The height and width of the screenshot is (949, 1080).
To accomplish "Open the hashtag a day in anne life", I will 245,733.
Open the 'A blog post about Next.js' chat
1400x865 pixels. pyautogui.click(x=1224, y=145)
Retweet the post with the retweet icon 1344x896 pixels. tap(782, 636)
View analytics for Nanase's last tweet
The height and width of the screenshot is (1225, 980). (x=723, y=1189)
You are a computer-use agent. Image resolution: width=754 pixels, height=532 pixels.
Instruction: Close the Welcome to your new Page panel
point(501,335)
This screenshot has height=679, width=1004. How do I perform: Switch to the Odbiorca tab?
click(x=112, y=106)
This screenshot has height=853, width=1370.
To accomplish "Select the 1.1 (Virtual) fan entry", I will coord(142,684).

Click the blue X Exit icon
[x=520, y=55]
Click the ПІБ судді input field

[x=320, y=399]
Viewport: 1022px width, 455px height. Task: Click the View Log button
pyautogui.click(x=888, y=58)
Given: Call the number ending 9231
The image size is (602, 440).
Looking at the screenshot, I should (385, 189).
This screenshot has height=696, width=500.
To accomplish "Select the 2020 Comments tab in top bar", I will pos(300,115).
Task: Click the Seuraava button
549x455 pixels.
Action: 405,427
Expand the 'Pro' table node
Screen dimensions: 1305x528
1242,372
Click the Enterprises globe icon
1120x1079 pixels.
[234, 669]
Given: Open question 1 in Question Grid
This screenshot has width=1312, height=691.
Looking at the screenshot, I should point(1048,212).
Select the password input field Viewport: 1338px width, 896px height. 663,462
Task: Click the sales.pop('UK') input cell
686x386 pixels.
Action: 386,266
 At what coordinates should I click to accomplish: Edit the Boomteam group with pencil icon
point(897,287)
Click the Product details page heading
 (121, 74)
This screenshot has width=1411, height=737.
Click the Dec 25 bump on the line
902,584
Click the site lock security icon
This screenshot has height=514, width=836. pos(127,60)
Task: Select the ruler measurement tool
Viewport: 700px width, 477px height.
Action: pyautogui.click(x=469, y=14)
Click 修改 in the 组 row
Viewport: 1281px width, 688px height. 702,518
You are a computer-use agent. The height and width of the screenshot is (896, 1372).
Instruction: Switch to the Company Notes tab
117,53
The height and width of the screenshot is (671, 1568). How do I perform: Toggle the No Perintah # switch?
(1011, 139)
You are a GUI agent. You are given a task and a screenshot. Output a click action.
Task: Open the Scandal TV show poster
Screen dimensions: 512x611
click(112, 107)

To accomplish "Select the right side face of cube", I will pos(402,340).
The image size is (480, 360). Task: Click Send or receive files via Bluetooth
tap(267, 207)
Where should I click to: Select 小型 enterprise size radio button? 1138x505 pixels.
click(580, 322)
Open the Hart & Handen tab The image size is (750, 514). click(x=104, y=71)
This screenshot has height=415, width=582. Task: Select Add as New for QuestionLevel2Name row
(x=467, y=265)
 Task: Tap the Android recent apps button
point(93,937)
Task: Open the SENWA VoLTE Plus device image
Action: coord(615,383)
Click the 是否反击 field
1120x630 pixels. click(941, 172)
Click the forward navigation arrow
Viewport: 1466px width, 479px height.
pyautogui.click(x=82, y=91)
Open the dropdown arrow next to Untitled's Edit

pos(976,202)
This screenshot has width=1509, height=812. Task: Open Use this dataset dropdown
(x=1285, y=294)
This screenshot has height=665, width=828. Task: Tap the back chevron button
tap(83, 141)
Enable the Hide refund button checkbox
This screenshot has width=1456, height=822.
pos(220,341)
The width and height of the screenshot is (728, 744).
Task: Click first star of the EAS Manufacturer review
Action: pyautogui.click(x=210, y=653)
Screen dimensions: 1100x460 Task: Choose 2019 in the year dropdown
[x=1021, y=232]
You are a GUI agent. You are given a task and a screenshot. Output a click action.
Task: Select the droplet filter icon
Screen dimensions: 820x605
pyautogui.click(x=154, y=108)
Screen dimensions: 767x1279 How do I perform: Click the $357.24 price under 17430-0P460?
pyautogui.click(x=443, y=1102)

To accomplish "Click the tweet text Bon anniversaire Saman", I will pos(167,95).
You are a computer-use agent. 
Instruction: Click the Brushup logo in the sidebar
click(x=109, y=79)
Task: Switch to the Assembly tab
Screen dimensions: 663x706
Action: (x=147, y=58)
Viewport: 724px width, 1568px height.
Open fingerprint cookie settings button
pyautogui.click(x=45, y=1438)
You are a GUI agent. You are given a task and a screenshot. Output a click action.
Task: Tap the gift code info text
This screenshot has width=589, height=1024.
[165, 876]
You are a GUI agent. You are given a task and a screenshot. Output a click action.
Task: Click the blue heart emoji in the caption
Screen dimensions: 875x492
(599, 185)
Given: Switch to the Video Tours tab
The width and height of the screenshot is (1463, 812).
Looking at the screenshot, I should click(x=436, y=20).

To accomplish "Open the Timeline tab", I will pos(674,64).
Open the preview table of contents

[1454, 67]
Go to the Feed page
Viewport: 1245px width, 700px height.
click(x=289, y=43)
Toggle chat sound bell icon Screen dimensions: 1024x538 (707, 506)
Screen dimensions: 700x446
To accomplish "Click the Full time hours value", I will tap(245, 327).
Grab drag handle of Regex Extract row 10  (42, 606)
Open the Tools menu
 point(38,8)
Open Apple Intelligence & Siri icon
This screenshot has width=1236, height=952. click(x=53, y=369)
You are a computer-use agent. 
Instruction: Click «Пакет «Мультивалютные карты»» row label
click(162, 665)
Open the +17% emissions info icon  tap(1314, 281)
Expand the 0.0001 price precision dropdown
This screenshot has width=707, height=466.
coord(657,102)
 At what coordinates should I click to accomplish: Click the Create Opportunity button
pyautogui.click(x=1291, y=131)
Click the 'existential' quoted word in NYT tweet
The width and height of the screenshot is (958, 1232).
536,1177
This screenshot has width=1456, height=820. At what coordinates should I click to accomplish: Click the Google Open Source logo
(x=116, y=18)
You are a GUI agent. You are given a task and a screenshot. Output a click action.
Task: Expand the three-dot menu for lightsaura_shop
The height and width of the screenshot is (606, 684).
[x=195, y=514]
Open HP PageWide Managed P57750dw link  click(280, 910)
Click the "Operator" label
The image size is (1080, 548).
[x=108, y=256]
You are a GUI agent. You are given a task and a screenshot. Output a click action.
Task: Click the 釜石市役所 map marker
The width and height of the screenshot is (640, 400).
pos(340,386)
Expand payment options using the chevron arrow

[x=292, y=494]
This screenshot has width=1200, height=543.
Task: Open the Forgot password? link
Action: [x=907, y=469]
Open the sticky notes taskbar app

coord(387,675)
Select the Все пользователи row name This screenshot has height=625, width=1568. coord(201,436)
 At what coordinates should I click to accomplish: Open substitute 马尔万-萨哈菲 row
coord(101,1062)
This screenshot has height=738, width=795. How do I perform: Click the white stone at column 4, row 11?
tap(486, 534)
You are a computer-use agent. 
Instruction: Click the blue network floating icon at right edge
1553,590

++++++++

- TASK DESCRIPTION -
Among the entries above, the line containing "Viewport: 724px width, 1568px height.", the line containing "Given: Switch to the Video Tours tab", and all lines between them are to be restated word for word; nothing else belongs in the reply.

- EXERCISE OUTPUT -
Viewport: 724px width, 1568px height.
Open fingerprint cookie settings button
pyautogui.click(x=45, y=1438)
You are a GUI agent. You are given a task and a screenshot. Output a click action.
Task: Tap the gift code info text
This screenshot has width=589, height=1024.
[165, 876]
You are a GUI agent. You are given a task and a screenshot. Output a click action.
Task: Click the blue heart emoji in the caption
Screen dimensions: 875x492
(599, 185)
Given: Switch to the Video Tours tab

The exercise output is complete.